Ziegner had been generally described as "a fine specimen of manhood, over six feet in height and possessing a splendid physique", but his appearance as well as his health had declined after his return. In his final weeks, he expressed to his wife his belief of the government's poor treatment of the 71st and other returning veterans. He was also of the belief that his illness, as those of the regiment, were exacerbated by government-issued hardtack and bacon army rations and, had they been provided with better food, they would not have been in such a weakened condition by the time the regiment had returned to New York. His wife later issued a statement to The New York Times expressing her late husband's views, telling one reporter,

My husband was starved to death. Think of it, for eight years he was in the service of the United States Army, and fought at Santiago leading Company E up San Juan Hill side by side with Capt. Rafferty, his friend – and now in return for his bravery and courage this Government starves him to death.

He returned two weeks ago, a skeleton of his former self. The Government of those four months paid him just $18. How do they expect a man, who for patriotism and love for his country fight for her in time of need, can support his family and live himself on $18 in four months?

The Red Cross Society, upon hearing of her circumstances, organized for money and other services to be provided for Mrs. Ziegner.

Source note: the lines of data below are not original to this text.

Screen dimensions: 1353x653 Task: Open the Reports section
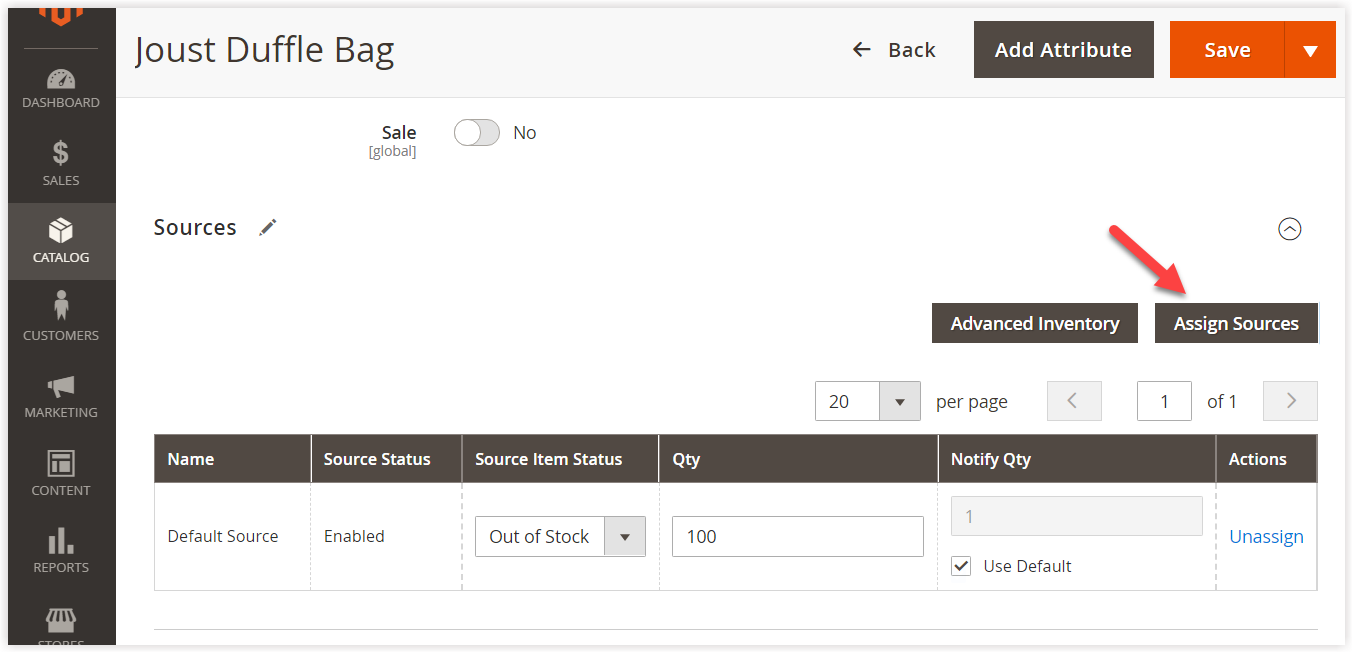pyautogui.click(x=61, y=549)
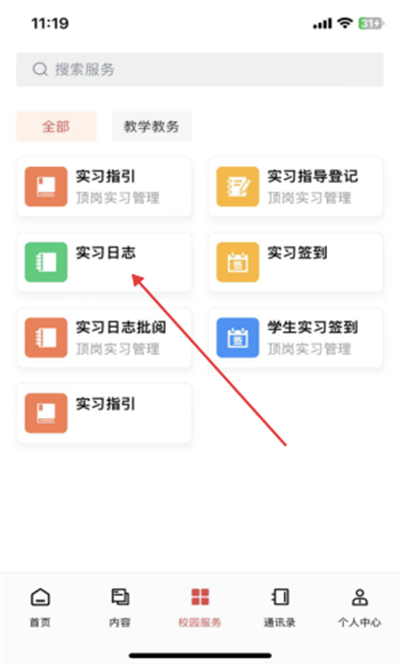Tap the battery indicator in status bar

[x=371, y=23]
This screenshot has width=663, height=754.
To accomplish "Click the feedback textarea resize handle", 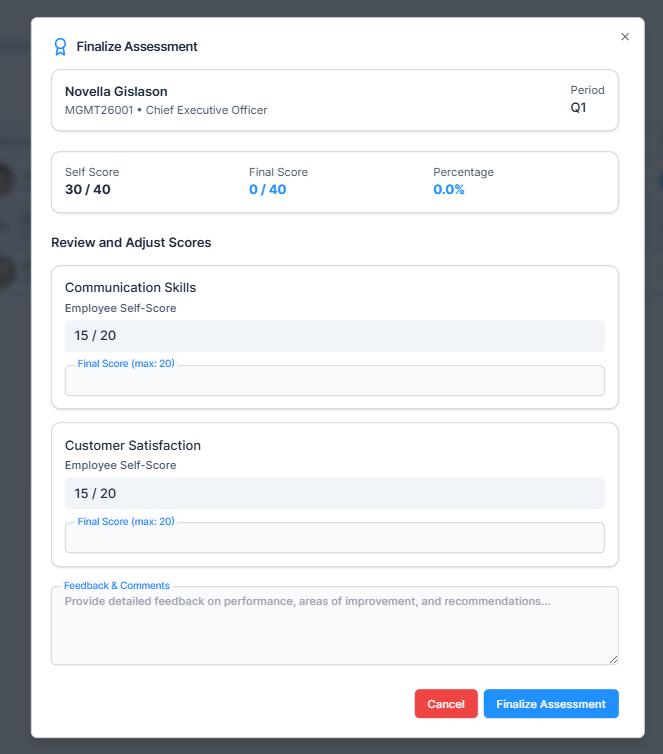I will click(614, 660).
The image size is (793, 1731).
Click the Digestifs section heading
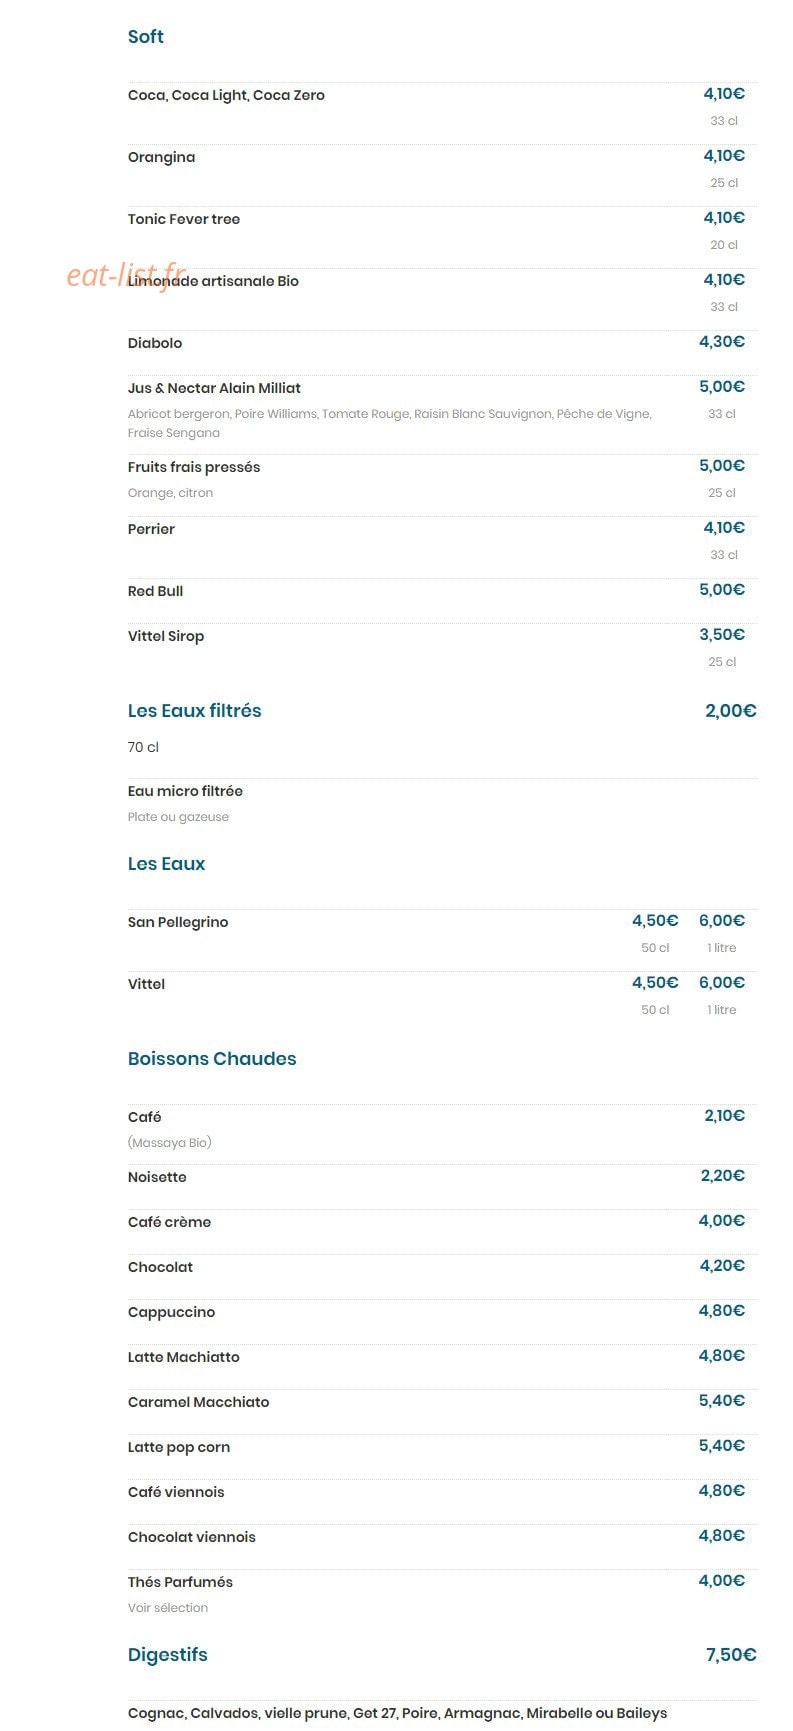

On July 29, 1993, during a congressional hearing on the Wounded Knee National Memorial, Ziegner's status as an MOH recipient was questioned by Senator Ben Nighthorse Campbell, who suggested that the soldiers who received the award at Wounded Knee should have their medals rescinded.

==Controversy==

Mass Grave for the Dead Lakota After the Engagement at Wounded Knee

There have been several attempts by various parties to rescind the Medals of Honor awarded in connection with the Battle of Wounded Knee. Proponents claim that the engagement was in-fact a massacre and not a battle, due to the high number of killed and wounded Lakota women and children and the very one-sided casualty counts. Estimates of the Lakota losses indicate 150–300 killed, of which up to 200 were women and children. Additionally, as many as 51 were wounded. In contrast, the 7th Cavalry suffered 25 killed and 39 wounded, many being the result of friendly fire.

Calvin Spotted Elk, direct descendant of Chief Spotted Elk killed at Wounded Knee, launched a petition to rescind medals from the soldiers who participated in the battle.

The Army has also been criticized more generally for the seemingly disproportionate number of Medals of Honor awarded in connection with the battle. For comparison, 20 Medals were awarded at Wounded Knee, 21 at the Battle of Cedar Creek, and 20 at the Battle of Antietam. Respectively, Cedar Creek and Antietam involved 52,712 and 113,000 troops, suffering 8,674 and 22,717 casualties. Wounded Knee, however, involved 610 combatants and resulted in as many as 705 casualties (including non-combatants).